Uma das principais marcas do mercado automotivo brasileira, a Nissan passa por uma das maiores transformações de sua história industrial. A montadora vai eliminar aproximadamente 20 mil postos de trabalho e reduzir sua estrutura de produção de 17 para 10 fábricas em operação no mundo inteiro, fechando sete unidades nos próximos anos. Essa reestruturação vai muito além das linhas de montagem.
Áreas administrativas, logística, armazenagem e gerenciamento também sofrerão cortes no que a empresa busca para recuperar a lucratividade após dois exercícios consecutivos com prejuízos bilionários.
Como os desligamentos foram anunciados
O processo de redução não aconteceu de uma vez. A Nissan comunicou inicialmente a eliminação de cerca de 9 mil postos, depois acrescentou 11 mil cortes adicionais em maio de 2025, totalizando os 20 mil empregos atingidos. Quando ampliaram o programa, esse número correspondia a aproximadamente 15% do quadro global de funcionários da fabricante.
Os desligamentos estão distribuídos entre operações distintas e diferentes fases da reestruturação, de modo que não ocorrem simultaneamente. Na Europa, por exemplo, a montadora anunciou aproximadamente 900 cortes em maio de 2026. Além disso, a Nissan está eliminando níveis hierárquicos para reduzir custos operacionais e acelerar o processo de tomada de decisão.
Fábricas que saem da produção
O fechamento industrial não significa que todas as sete unidades terão exatamente o mesmo destino. Enquanto algumas cessarão completamente a fabricação de automóveis, outras podem ser reorganizadas, vendidas ou ter seus modelos transferidos para plantas maiores e mais eficientes.
A capacidade produtiva global será reduzida significativamente — antes conseguia produzir aproximadamente 3,5 milhões de veículos ao ano, e o Novo alvo é operar com cerca de 2,5 milhões. Na Argentina, a fábrica de Santa Isabel já encerrou suas atividades em outubro de 2025. A Nissan havia utilizado aquela unidade desde 2018, mas optou por concentrar sua estratégia industrial na América Latina por meio de outras operações.
No México, a planta de CIVAC, que iniciou operações em 1966 e acumulou aproximadamente seis décadas de funcionamento. Encerrou a fabricação de automóveis em março de 2026, marcando mais um capítulo dessa transformação global.

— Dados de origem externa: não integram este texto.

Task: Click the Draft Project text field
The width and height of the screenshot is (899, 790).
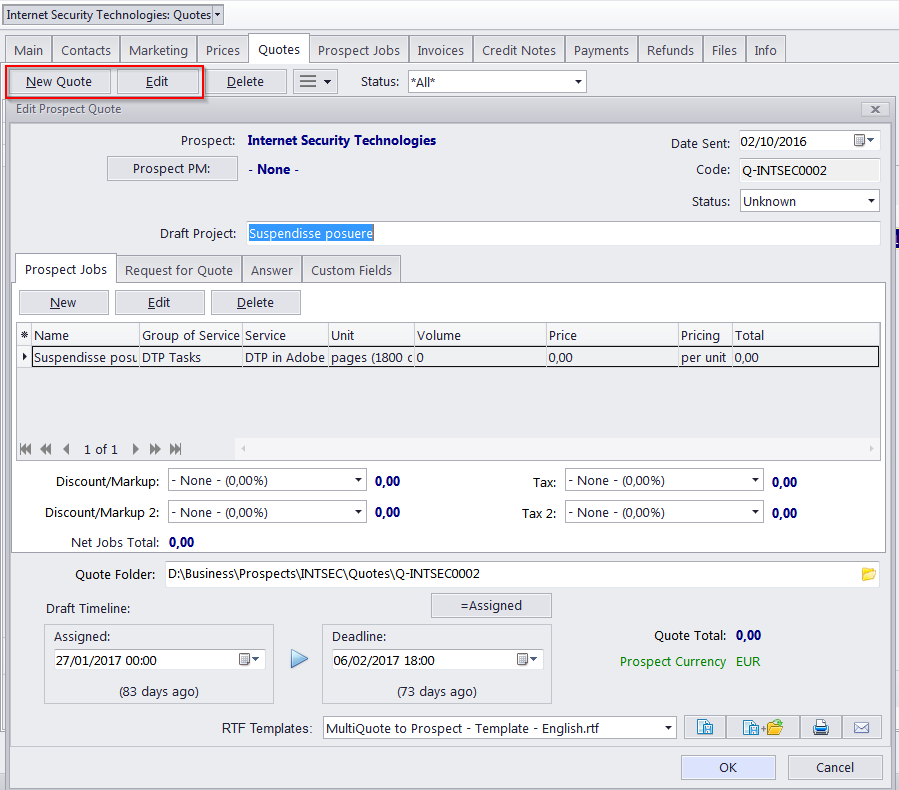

O Novo CEO da Nissan, Ivan Espinosa de 46 anos e mexicano, foi escolhido para liderar essa recuperação. O plano de reestruturação, denominado Re:Nissan e anunciado em maio de 2025, prevê economia de 500 bilhões de ienes. A estratégia de recuperação se concentra em dois mercados principais: China e Estados Unidos.
A companhia registrou prejuízo de US$ 3,54 bilhões em seu último ano fiscal, o que apressou a necessidade dessa reestruturação. Negociações de fusão com a Honda fracassaram porque os dois lados discordavam sobre o controle das operações, deixando a Nissan com a tarefa de se recuperar sozinha.